Portugal acaba de perder cerca de 400 mil euros de ajudas comunitárias por não ter sido possível garantir a comparticipação nacional de um projecto de promoção do consumo de frutas e legumes apresentado pela Associação Nacional de Organizações Produtoras de Hortofrutícolas (ANOP) e aprovado por Bruxelas num universo de 140 outras propostas.

Depois da luz verde da Comissão Europeia, que garantia o pagamento de 70 por cento da iniciativa, a ANOP ainda negociou junto da banca uma fatia do financiamento nacional que deveria ter sido assegurado por empresas de distribuição que se associaram aos produtores na candidatura a Bruxelas. Mas face à recusa das distribuidoras em avançar com dinheiro, a ANOP viu-se confrontada com a falta de verbas para avançar com a iniciativa. A campanha já não vai para a rua.

Em 2001, a ANOP avançou com uma candidatura a uma linha de financiamento comunitária no âmbito da promoção dos hortofrutícolas no mercado europeu. O processo foi acompanhado pelo Ministério da Agricultura e a candidatura foi até encaminhada pelo Instituto Nacional de Garantia Agrícola (INGA). O investimento global situava-se nos 450 mil euros, 70 por cento dos quais financiados por Bruxelas. Sem receitas provenientes da sua actividade, a ANOP procurou parceiros que ajudassem a "repartir" a parcela do investimento nacional, da ordem dos 120 mil euros. É assim que aparecem as empresas distribuidoras como parceiras da iniciativa.

"A candidatura foi despachada, todos se mostraram interessados, mas na altura da participação financeira todos se negaram a dar um tostão", lamenta o presidente da ANOP, José Eduardo Martins.

Com uma representatividade que não ultrapassa os 50 por cento do sector hortofrutícola organizado em Portugal, a ANOP considera "injusto" que a área do retalho, que é responsável pelas importações de fruta, "não queira dividir esforços" para suportar este tipo de campanhas que "dinamiza os operadores hortofrutícolas e também o retalho".

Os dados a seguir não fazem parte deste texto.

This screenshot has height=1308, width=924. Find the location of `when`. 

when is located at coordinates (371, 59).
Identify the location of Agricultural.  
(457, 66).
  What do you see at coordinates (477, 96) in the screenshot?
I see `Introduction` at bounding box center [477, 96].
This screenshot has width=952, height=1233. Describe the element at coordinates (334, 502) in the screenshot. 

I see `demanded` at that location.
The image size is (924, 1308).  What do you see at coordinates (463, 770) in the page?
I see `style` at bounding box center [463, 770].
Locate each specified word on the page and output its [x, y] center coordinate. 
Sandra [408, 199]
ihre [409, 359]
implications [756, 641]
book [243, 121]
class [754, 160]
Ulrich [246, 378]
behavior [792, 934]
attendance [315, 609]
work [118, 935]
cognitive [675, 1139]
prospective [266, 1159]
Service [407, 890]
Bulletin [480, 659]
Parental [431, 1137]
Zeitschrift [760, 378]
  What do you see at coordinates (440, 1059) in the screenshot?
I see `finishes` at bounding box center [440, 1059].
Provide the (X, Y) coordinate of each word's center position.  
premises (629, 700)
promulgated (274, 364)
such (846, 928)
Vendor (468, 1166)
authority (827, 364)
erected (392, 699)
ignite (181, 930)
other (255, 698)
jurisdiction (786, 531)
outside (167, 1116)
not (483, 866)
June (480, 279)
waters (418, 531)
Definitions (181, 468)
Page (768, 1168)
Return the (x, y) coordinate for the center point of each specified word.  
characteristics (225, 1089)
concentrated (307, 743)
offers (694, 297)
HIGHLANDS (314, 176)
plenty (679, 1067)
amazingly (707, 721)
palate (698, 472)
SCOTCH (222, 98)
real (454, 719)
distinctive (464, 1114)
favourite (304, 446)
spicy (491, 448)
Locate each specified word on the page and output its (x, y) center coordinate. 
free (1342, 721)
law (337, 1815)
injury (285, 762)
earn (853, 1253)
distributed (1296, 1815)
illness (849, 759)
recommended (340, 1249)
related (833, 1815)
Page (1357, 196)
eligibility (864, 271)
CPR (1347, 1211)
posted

Em declarações ao PÚBLICO, uma fonte do grupo Modelo/Continente referiu que a empresa se disponibilizou a apoiar a iniciativa "com o seu 'know-how' e capacidade de implementação de projectos de comunicação, para além de disponibilizar a sua rede de lojas". O grupo acrescenta, ainda, que "já investe significativamente na promoção dos produtos hortofrutícolas", notando que o Clube de Produtores Sonae recebe anualmente 250 mil euros.

"É lamentável que as associações em Portugal não tenham meios nem fontes de financiamento. Portugal vai perder esta promoção e vai perder quase 400 mil euros de ajudas", lamenta o dirigente da ANOP, que ainda não se conformou por ter de desistir do projecto a pouco menos de 60 mil euros da sua concretização. "Faltou-nos esse dinheiro, e não íamos andar para a frente, arriscando depois ter de pagar uma multa de cerca de 50 mil euros por incumprimento...", conclui.

De acordo com José Eduardo Martins, o projecto previa várias iniciativas de "promoção genérica" para aumentar o consumo de frutas e legumes, numa dupla perspectiva de "dinâmica do sector" e de "saúde do consumidor". "Mais do que nunca, as pessoas preocupam-se com a segurança alimentar e com a adopção de dietas equilibradas", refere, acrescentando que a campanha foi preparada para esclarecer quais os benefícios para a saúde do consumo destes alimentos. A campanha deveria arrancar no segundo semestre do ano em escolas, centros de saúde e na imprensa. Previa ainda acções em locais de compra e um site na Internet com informações gerais.